We are bystanders in the couple’s living room while they flirt, argue, and, for 20 minutes, circle around the unacknowledged book. We know she knows he has a secret, and she thinks the secret is a present for her. While she keeps trying different strategies to get him to admit his “surprise,” he keeps trying to get her into bed.
“Bluebirds” is a fast-paced, nonstop, two-person roller-coaster ride that oscillates between humor, anger, affection, recrimination, and self-revelation. Both Sophie Vanier, who plays Sarah, and Mr. Brondo, as Walt, inhabit their characters completely. She’s the rational one, who insists that Walt take control of his life, while he’s a disappointed dreamer who feels his future is behind him.
The book is the fulcrum on which the play is balanced. Frustrated by his refusal to ante it up, she finally takes it from the briefcase and confronts him with it. When he tells her it is not only a first edition but is also signed by its author, L. Frank Baum, she asks how it came into his possession.
The answer needn’t be revealed here, but what is important is his confession that not only won’t he return the book to its owner; he has already initiated plans to sell it to a rare-book dealer in New York City for $100,000. For Walt, who makes house calls to repair computers, the book is his ticket out of a life that has grown stale and is getting worse. For Sarah, his attempt to conceal the truth from her is a betrayal, and his act is a crime that could land him in jail.
A pastry chef, Sarah took out loans to attend the Culinary Institute of America, despite the fact that her father was willing to pay for her education.

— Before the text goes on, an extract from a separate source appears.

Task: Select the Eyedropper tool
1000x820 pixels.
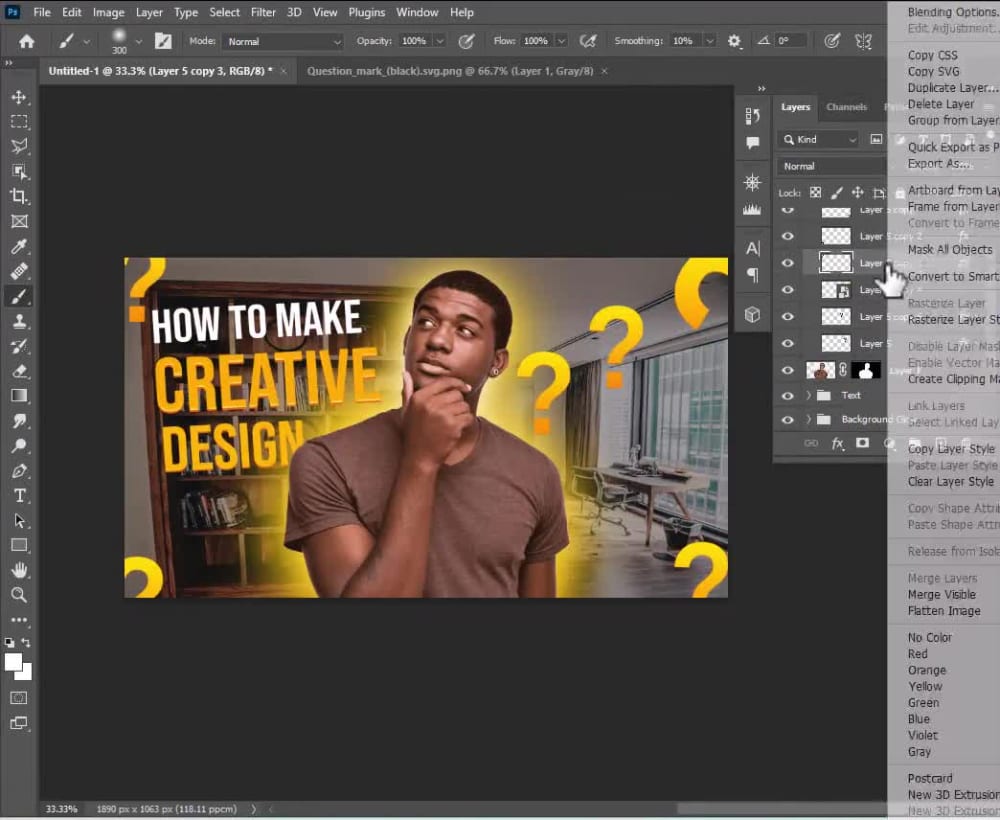Action: pyautogui.click(x=20, y=246)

Walt explains that the money from the sale of the book could be used to retire those loans — which, he reminds her, were taken out in his name as well as hers — with plenty left over.
Walt’s rationalizations for his actions, and his underlying passivity, infuriate Sarah, inflaming tensions that have obviously existed between them for some time. His belief that something — in this case, $100,000 — will lift him from his malaise, pay his debts, and make his life meaningful, is an affront to her respect for self-reliance.
While the fundamental conflict plays out through the last two-thirds of the play, the momentum never flags, in part because circumstances keep shifting. There are surprises and revelations that keep the play moving and on track. Both characters trade hilarious zingers and furious accusations, while the audience is carried along like passengers in a whitewater raft.
Mr. Brondo and Jennifer Brondo, his wife, co-direct the play with authority, keeping the emotional balls in the air without relying on contrivance. The absence of scene changes or blackouts confines the play tightly in time and space and works to its advantage.
The set, designed by Mr. Brondo, who is also credited with costume, prop, and sound design, is authentically detailed, from yard-sale furniture to Citarella shopping bags, and establishes the couple as aging Millennials just getting by. There are references to their parents and friends, but the world of the play is hermetically sealed inside the living room and, as the clock reminds us, plays out in real time.
This is not the first play about how a couple can proceed during the course of a long evening from routine bickering to fundamental conflicts that shake the foundations of their relationship. But it grounds its themes and ideas so solidly in the specificity of its two fully realized characters, and articulates them with such intelligence and wit, that it feels fresh.
The remaining performances will take place tomorrow and Saturday at 8 p.m. and Sunday afternoon at 2. Tickets are $15, $13 for members.